→ **TASK REQUIREMENTS**:
A: Answer these questions from the forum thread about the two workers caught by the rope:
(i) According to cus_deluxe, what had the groundie attached himself to?
(ii) In the Dec 30, 2014 post by Stayalert, how long was the stub the "climber" was hanging on?
(iii) What device does Single_Shooter ask whether the two men had heard of?
B: Reproduce the part of the forum thread between "## HuskStihl (Dec" and "become instant arborist.", inclusive.

→ **READING TEXT**:
# Yikes looks like 2 guys at once had a rough time



## Stayalert (Nov 7, 2014)

Don't know any details - hope they're ok


http://unofficialnetworks.com/2014/11/two-lumberjacks-nearly-killed-how-did-this-happen


----------



## woodchuck357 (Nov 7, 2014)

Just plain stupid!


----------



## redoakneck (Nov 7, 2014)

WTH???


----------



## cus_deluxe (Nov 15, 2014)

it appeared from the video that the groundie had attached himself to the line lowering the top......not sure why that would be. lucky not to be dead


----------



## TimberMcPherson (Nov 21, 2014)

What, doesn't anyone else in here do that to get into the tree when feeling a little lazy?


----------



## JBA (Nov 22, 2014)

Does anyone else leave all those stubs on? I sure wouldn't want to be anywhere near that log as it was falling. No way I'm getting impaled on something like that.


----------



## TheGoodFellers (Dec 30, 2014)

Anyone else see the "climber" almost come out of the tree?


----------



## Stayalert (Dec 30, 2014)

looks like the "climber" was hanging on a 3 or 4' stub that the rope tied to the other guy was over….then the rope got tight enough to break that stub off….


----------



## HuskStihl (Dec 30, 2014)

I'm not sure that was really "lumberjacking"


----------



## donkeybeater (Jan 24, 2015)

well there are lumberjacks out there, but there are many more lumberjerks. buy a chainsaw and you become instant arborist.


----------



## Stihlmadd (Jan 24, 2015)

it's a bird, it's a plane no it's super groundie!


----------



## Single_Shooter (Feb 1, 2015)

Just saw this and it is amazing. 
But I have at least one noob that I have to repeatedly tell to NOT wrap the rope around their arm or body in any way....they truly have no idea. I learned from working around cattle and horses. 
I just wonder if those two guys ever heard of a porta-wrap??? If they have I bet they are thinking it's worth the money now!!!


----------



## 066blaster (Feb 6, 2015)

It had to be some guys that didn't know a thing. Why didn't they cut all the bottom branches off first.


----------

Collected data entries:
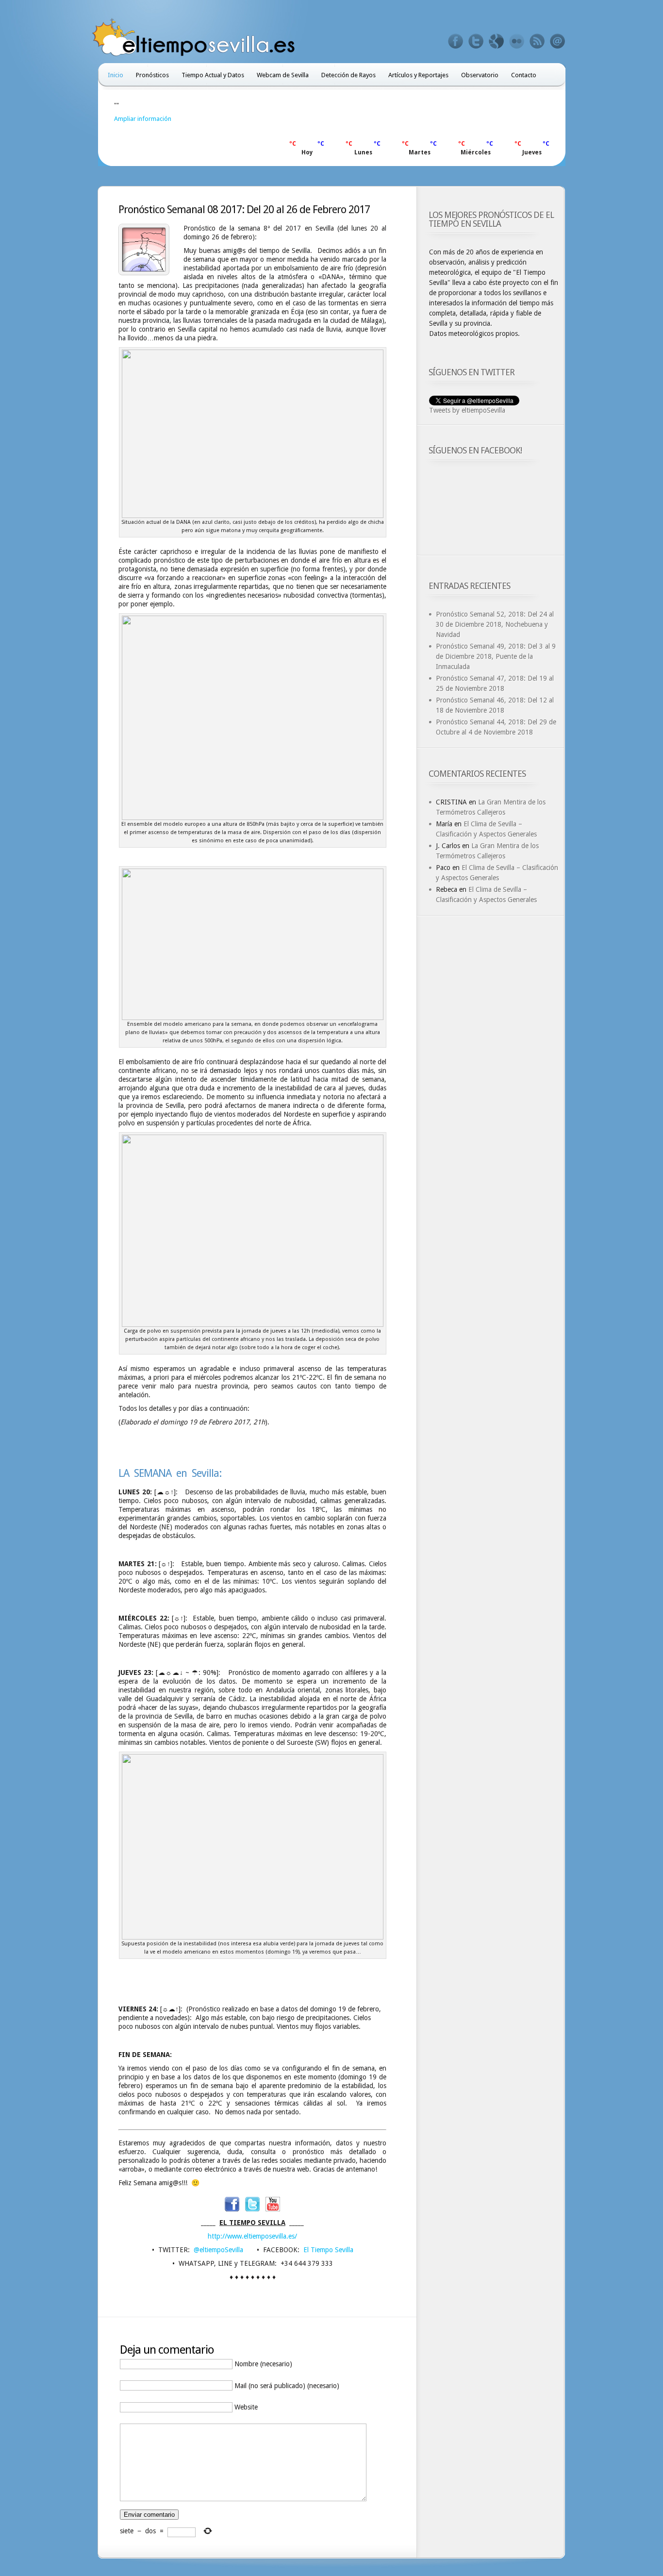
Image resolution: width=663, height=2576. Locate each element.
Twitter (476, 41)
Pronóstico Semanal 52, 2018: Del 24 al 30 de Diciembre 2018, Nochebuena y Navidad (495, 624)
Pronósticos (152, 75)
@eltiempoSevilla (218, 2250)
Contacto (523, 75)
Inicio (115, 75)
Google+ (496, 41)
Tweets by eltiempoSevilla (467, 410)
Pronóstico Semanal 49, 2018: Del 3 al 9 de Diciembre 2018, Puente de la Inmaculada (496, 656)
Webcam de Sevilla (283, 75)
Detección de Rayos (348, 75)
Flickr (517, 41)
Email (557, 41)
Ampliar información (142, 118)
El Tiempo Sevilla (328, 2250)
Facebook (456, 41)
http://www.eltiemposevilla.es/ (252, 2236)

→ **OUTPUTS IN ORDER**:
A:
(i) The line lowering the top.
(ii) 3 or 4 feet.
(iii) A porta-wrap.

B:
## HuskStihl (Dec 30, 2014)

I'm not sure that was really "lumberjacking"


----------



## donkeybeater (Jan 24, 2015)

well there are lumberjacks out there, but there are many more lumberjerks. buy a chainsaw and you become instant arborist.